The chairman of the Montreal, Maine & Atlantic Railway, Edward Burkhardt, accused firefighters of releasing the train's brakes when it was stopped in Nantes, around 13 kilometers (eight miles) west of Lac-Megantic, for a crew changeover.

Those firefighters had been called to douse a small fire in one of the train's five locomotives.

Burkhardt told the daily La Presse that Nantes firefighters "showed up and put out the fire with a fire extinguisher. To do that they also shut down the first locomotive's engines. This is what led to the disaster."

He explained that the train's brakes were powered by the locomotive and would have disengaged when it was shut down, causing the driverless train to start rolling downhill towards Lac-Megantic.

By the time the company was informed of the shutdown, the train -- en route from the US state of North Dakota to a refinery in Canada's eastern New Brunswick province -- had already reached the town, he said.

MMA trains will no longer be left unattended, he vowed, noting that the company had launched an internal investigation.

Nantes Fire Chief Patrick Lambert however dismissed Burkhardt's accusations, saying the 12 firefighters who responded to the locomotive engine fire followed all of the proper procedures.

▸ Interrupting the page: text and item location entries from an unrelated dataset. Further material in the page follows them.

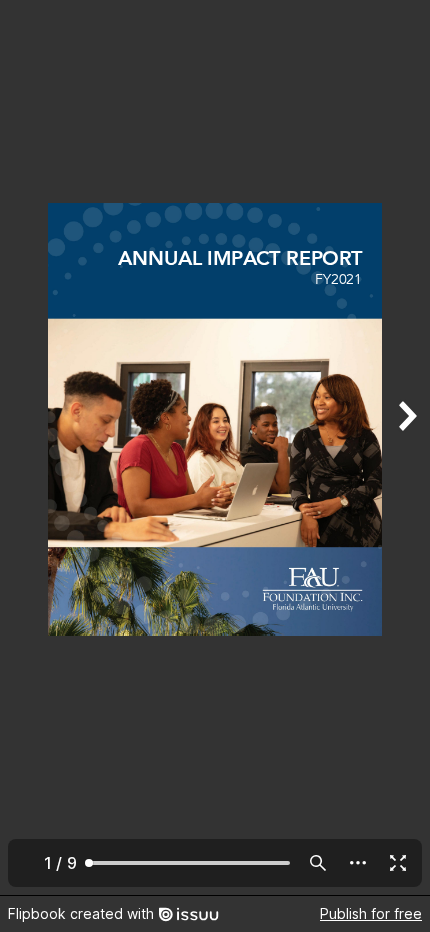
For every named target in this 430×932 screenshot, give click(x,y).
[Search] (318, 863)
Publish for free (371, 913)
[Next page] (406, 447)
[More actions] (358, 863)
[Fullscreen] (398, 863)
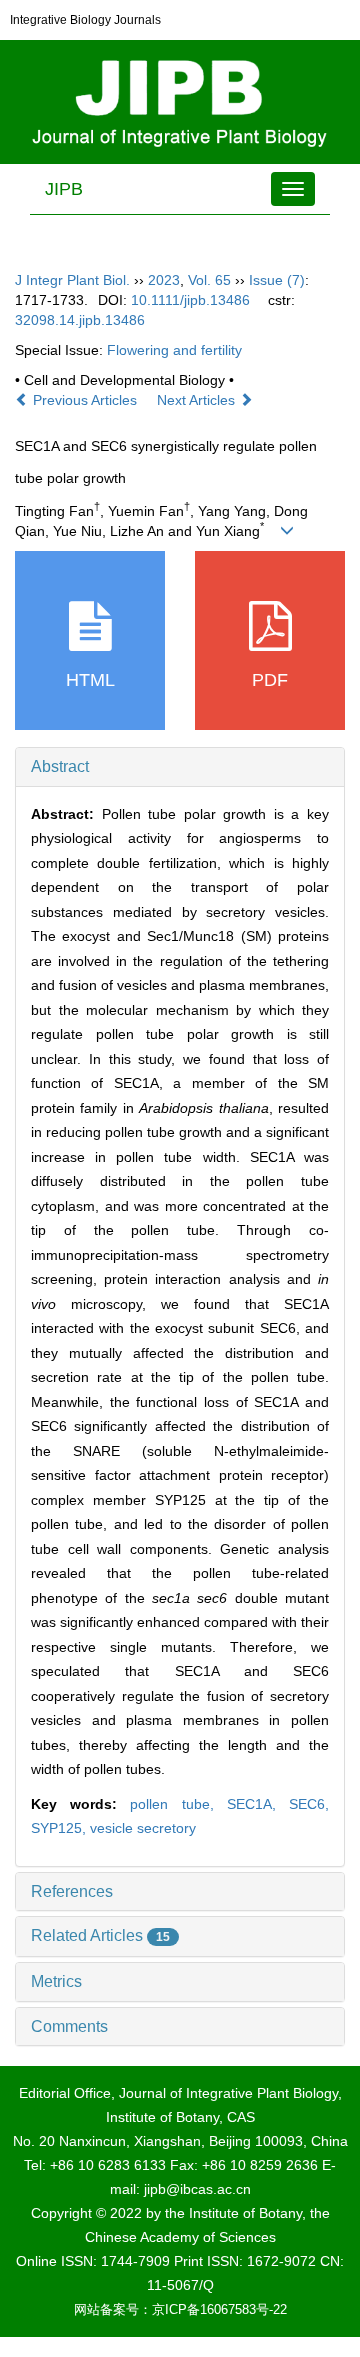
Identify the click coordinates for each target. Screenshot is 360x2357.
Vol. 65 (209, 280)
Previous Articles (85, 400)
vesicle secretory (143, 1828)
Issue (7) (277, 280)
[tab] (180, 767)
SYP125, (60, 1828)
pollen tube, (178, 1804)
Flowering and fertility (174, 350)
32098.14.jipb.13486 (80, 320)
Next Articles (198, 400)
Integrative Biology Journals (85, 20)
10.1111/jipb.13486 (190, 300)
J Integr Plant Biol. (72, 280)
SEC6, (309, 1804)
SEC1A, (258, 1804)
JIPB (64, 189)
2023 (164, 280)
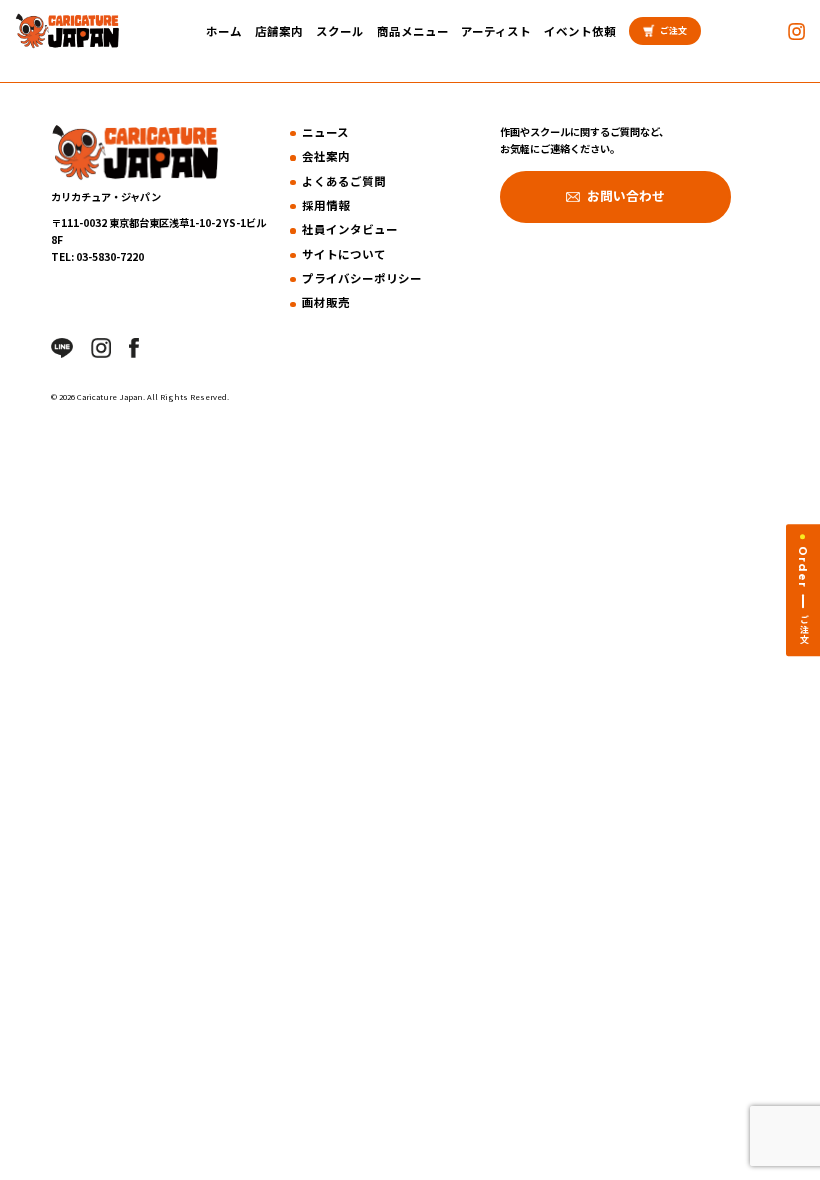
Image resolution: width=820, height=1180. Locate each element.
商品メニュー (413, 31)
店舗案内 (279, 31)
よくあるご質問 (344, 181)
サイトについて (344, 254)
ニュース (325, 132)
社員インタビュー (350, 229)
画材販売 (326, 302)
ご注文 (673, 30)
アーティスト (496, 31)
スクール (340, 31)
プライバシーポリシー (362, 278)
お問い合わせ (626, 195)
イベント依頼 (580, 31)
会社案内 (326, 156)
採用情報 (326, 205)
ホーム (224, 31)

The fire leveled more than four blocks, including 30 buildings, and forced about 2,000 of the town's 6,000 residents to flee. Many of those people began returning home Tuesday.

"I know there is a lot of anger" in the small community, Burkhardt told Canada's public broadcaster CBC.

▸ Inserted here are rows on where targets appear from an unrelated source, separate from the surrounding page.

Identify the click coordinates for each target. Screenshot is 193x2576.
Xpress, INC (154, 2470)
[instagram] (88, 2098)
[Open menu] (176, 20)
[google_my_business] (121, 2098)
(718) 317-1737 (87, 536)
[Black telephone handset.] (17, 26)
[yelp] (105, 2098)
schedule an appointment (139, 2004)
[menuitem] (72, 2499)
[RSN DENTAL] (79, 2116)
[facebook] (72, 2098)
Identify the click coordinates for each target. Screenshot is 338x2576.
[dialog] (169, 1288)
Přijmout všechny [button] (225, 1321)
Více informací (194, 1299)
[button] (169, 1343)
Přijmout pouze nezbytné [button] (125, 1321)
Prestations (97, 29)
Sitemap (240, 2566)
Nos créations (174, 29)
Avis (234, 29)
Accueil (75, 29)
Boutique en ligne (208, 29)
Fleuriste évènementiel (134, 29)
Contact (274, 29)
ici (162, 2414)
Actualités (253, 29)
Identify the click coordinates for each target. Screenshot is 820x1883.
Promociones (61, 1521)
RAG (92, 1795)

The MMA chief had been expected in Lac-Megantic later Tuesday, but now said he would visit in the coming days, adding: "I hope I'm not going to get shot."

Furious residents told AFP that a visit from Burkhardt was already too late.

"Is he scared?" one 53-year-old man asked.

He must "at least apologize to us -- that would calm things down a bit," said another resident.

Burkhardt told CBC: "We want to cooperate with the town and with the residents in helping them getting back on their feet, accepting claims for their loss and assuring that something like this never happens again."

"We're going to try to make people whole as best as we can," he said.

Investigators from Canada's Transportation Safety Board said they will focus on the train's brakes, as well as MMA's policies for securing stopped trains.

They will also look at possible inadequacies of the tanker cars for transporting flammable materials, and what caused the original locomotive fire in Nantes.

"It's very important to know exactly who did what -- who was there, what did they do," TSB lead investigator Donald Ross told reporters, adding it was too soon to assign blame.

He did say the train began rolling moments after firefighters and a company official left the train unattended on the tracks in Nantes, after extinguishing the locomotive fire.

"The train started to roll without anybody on board," Ross said.

It then picked up speed on the slope and derailed when it hit a curve in Lac-Megantic, and the rail cars piled up.

Fourteen TSB inspectors were on site Tuesday, "identifying and taking selective components for further analysis to our engineering lab in Ottawa," Ross said.

He also noted that the tanker cars used by MMA to transport crude lacked shock-resistant "mud shields", but said they could be used to transport oil.

A small area of downtown Lac-Megantic remained closed off Tuesday as the clean-up began, with officials fearing that mopping up machinery could spark a fire in the sewers.

Quebec provincial police Sergeant Benoit Richard said several officers had to be taken out of the secure red zone and treated for unspecified health problems.

A precautionary boil water order remains in place while the town's water treatment plant is offline, but officials said the water was safe to drink.